Door computerprogramma’s uitgevoerd proces waarin gelezen brokstukken van het erfelijk materiaal samengesteld worden tot zo lang mogelijke continue eenheden
Een genoom wordt uitgelezen door het eerst te fragmenteren en vervolgens van de brokstukken de nucleotidesequentie te bepalen. Dit leidt tot een groot aantal sequenties, waarvan de lengte afhangt van de gebruikte technologie. Bij het uitlezen streeft men naar redundantie d.w.z. dat elke positie meerdere malen is gezien en in meerdere brokstukken voorkomt. De leesdiepte is het gemiddeld aantal keren dat een willekeurige positie is gezien (Engels: “sequencing depth”, “depth of coverage”).

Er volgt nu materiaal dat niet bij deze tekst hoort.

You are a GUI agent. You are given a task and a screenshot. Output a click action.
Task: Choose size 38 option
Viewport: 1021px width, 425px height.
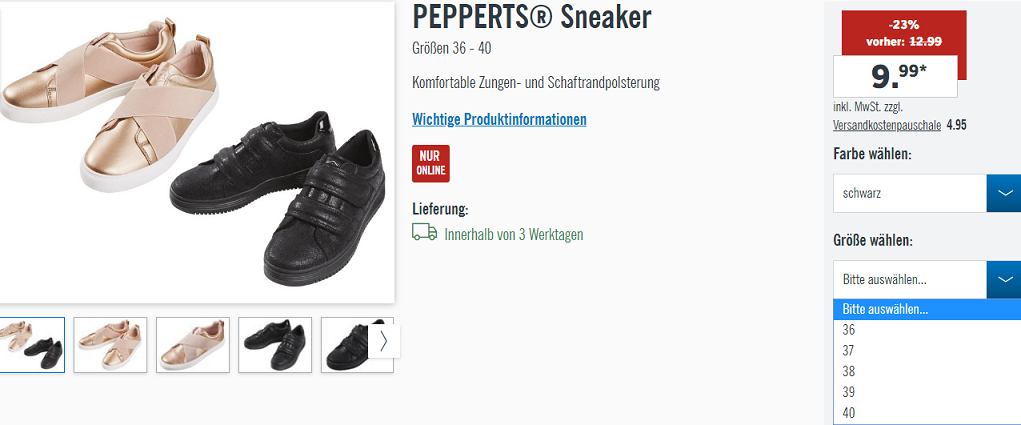[927, 372]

Dan wordt de genoomsequentie samengesteld (Engels: “genome assembly”) door te kijken naar overlappende stukken en die aan elkaar te “plakken”. Om zekerheid te hebben over de juiste assemblage is het belangrijk dat de overlap in meerdere leeslengtes voorkomt. Er zijn veel verschillende bioïnformatische algoritmes om de assemblage uit te voeren. Een vaak gebruikte techniek is om alle k-mers, d.w.z. deelsequenties van lengte k, op te sporen en daar een alignment van te maken met k-1 overlap (een zogenaamde De Bruijn-grafiek).
De assemblage leidt tot een aantal grotere stukken DNA-sequentie die niet verder meer aan elkaar te zetten zijn. Deze stukken noemt men contigs. De kwaliteit van de assemblage blijkt uit de mediane grootte van een contig, aangegeven met N50, en het aantal contigs, dat kan variëren van 10.000 tot 100. Een geassembleerd genoom met 100 contigs is extreem goed. Het minimumaantal contigs is gelijk aan het aantal chromosomen; dan spreekt men van volledige “sluiting” van het genoom, maar dat wordt alleen gehaald bij organismen met kleine genomen (virussen, bacteriën) en enkele modelsoorten (C. elegans, Drosophila). Daarvoor is nog aanvullend werk nodig (“gaten dichten”).